- **Exercise requirements**: Pull out each line of the data below that contains the string "Task".

>> START Listing

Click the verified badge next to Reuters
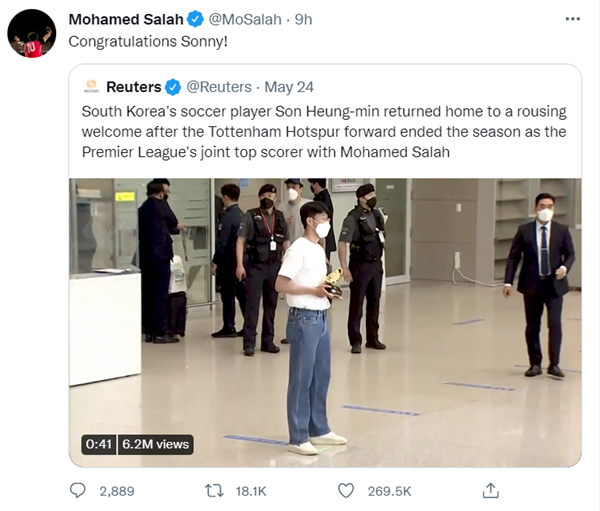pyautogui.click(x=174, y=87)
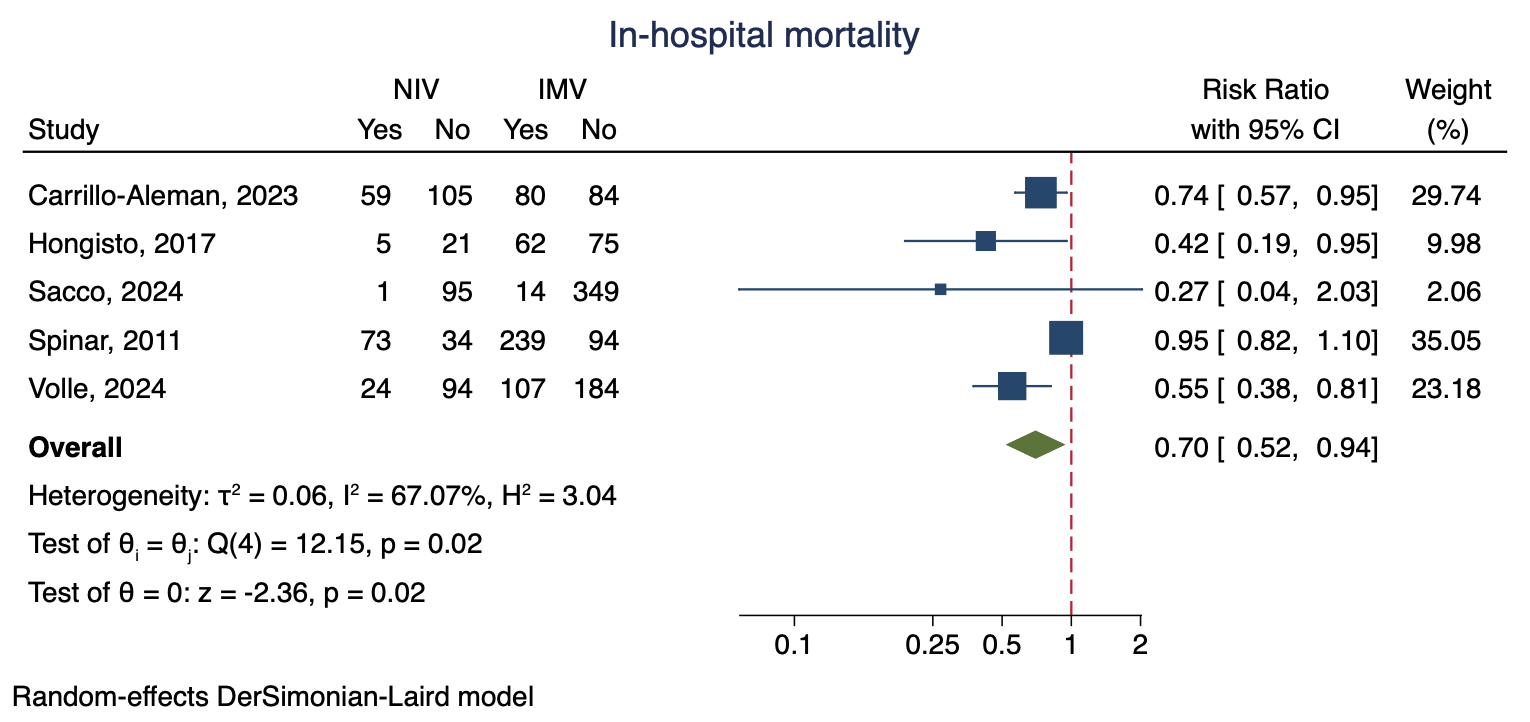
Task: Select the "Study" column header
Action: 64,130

>> END Listing
>> START Listing

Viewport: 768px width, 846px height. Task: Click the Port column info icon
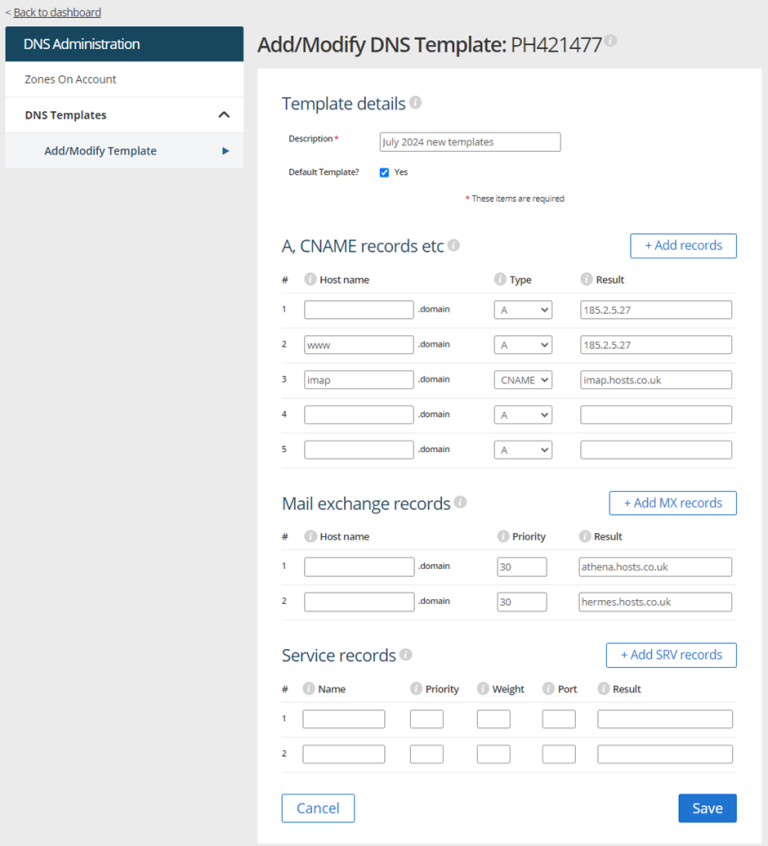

>> END Listing

- **Solution to this problem**:
Task: Select the "Study" column header
Viewport: 768px width, 846px height. Task: Click the Port column info icon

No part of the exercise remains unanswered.